No one is loveable all the time

Just finished a therapy session with Dr. D. I feel somehow calmer after that; therapy is good. Could also be related the massages we had from massage students earlier this afternoon. Massage is good too. And I worked out; working out it good. But that's not really what I had to write about.

We were talking about why my last three boyfriends have been sort of bad for me. And even why other long-term relationships haven't worked out that well. Why I am attracted to these people who are "challenges." I think it's because I want to be able to help. I want to be able to fix them and make them better people. And in doing so become needed and wanted and indispensable and loved.

But then I cannot change people. I cannot make them into my vision of who I want them to be. While in the relationship, I can choose to see it through those rose-colored glasses and interpret what I want from the good parts and excuse, forgive, or forget the bad parts. I push and push to make them into something that they seem to want--or maybe just what I think they want--or what I want. Then they reach the limit of their growth and it all falls apart.

Instead of a help and a partner I become a bother and a reminder of the limits of his growth and strength. I become demanding and needy and just keep pushing. Then it spirals out of control. With Michael, I think the first two years were like that; I was there for him; he was growing and becoming a better person and putting his "playboy" lifestyle behind him for something that I think we both thought was more real and more permanent.

But then his fourth year came. I was busier than I'd ever been; he started going out with friends more. All the girls wanted them. And who was he to say no? Even though he had me. Weakness and "demons" again, Michael. Demons.

Then his intern year and everything hit the fan. He reverted entirely to "skirt chasing" excusing himself by the thought that I wasn't going to go with him to Miami anyway so why did it really matter after all. We were over, so why not have fun while he could--maybe that was his thought process.

The other thing he would try to do is blame it on me. I'd had my doubts...and those fed his insecurity and that fed his desire to be wanted by others and that fed his cheating and lying and manipulation. Riiiight. Dr. D. said that may actually be what is going on with him and why he had not talked to me in what is now eight days.

He can see himself as either the villain or the victim in the situation--and it's much easier on the ego to be the victim (even though we all know there is nothing nearly as black and white as all that). I of course am trying to paint him as the villain because, after all, he did the lying and cheating and sneaking around and manipulation and heart breaking etc. And that anger helps me get over it. I'm not ready to introduce the greyness yet.
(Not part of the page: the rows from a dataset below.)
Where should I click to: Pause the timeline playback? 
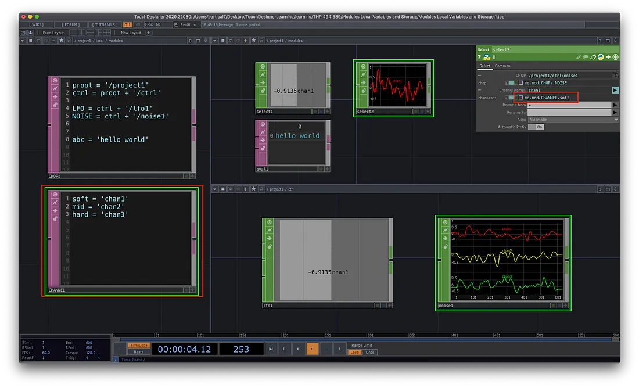[284, 349]
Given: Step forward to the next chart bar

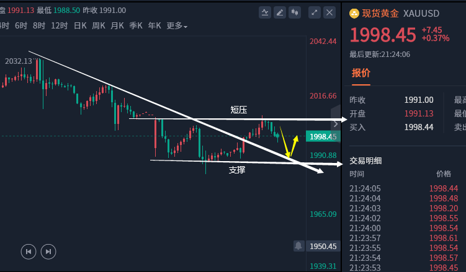Looking at the screenshot, I should coord(48,252).
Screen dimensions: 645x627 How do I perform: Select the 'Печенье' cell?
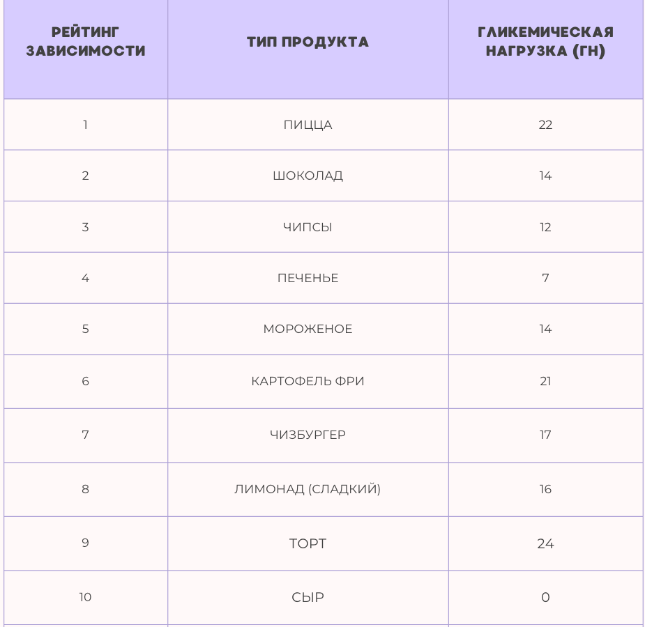[x=308, y=278]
The greyness of pity for him and his lack of long-term happiness (if he continues on the path he is on) is what kept me from anger and that step toward healing for too long already.
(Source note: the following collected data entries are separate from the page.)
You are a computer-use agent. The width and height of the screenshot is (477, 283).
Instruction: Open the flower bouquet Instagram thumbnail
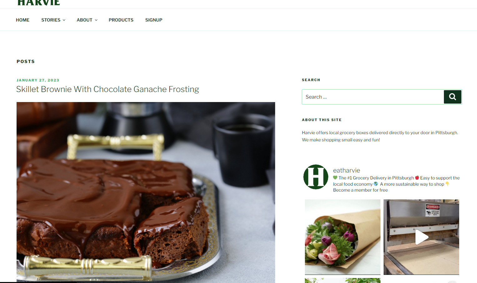343,237
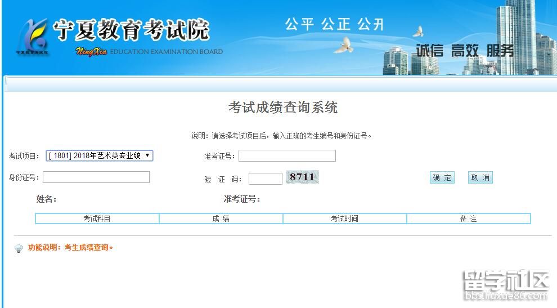Screen dimensions: 557x308
Task: Click the 8711 captcha image
Action: 302,177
And he's back in town today. I think. That sucks for me. I just have to pretend he is not, I guess. It will be hard. My heart and stomach and head are starting to hurt just thinking about it. I have been texting him every morning with just the number of days it has been since we talked. "One." "Two." "Three." "Four." "Five." "Six." "Seven." "Eight." And trying to call him at least a couple times a day. It's not good. It's getting to the point where I don't even know what I'd do if he picked up. I don't even know what I'd want to say or get from the conversation.

The only things I can think of is that I want closure. He tried to give closure to Ashlee and he can't even do that for me. The other thing that I might still need from him is validation that at least at some point the last three years meant something to him. That I meant something to him. I sent him a box of pictures from Snapfish before I took them down. I don't think he's looked at them yet. I just hope he doesn't throw them away. What I think he'll do is put them up in some corner of his closet because "it will be too painful" to look at them now and look at us happy and realize what he's done and what he's lost. Maybe he'll look at them. I don't know.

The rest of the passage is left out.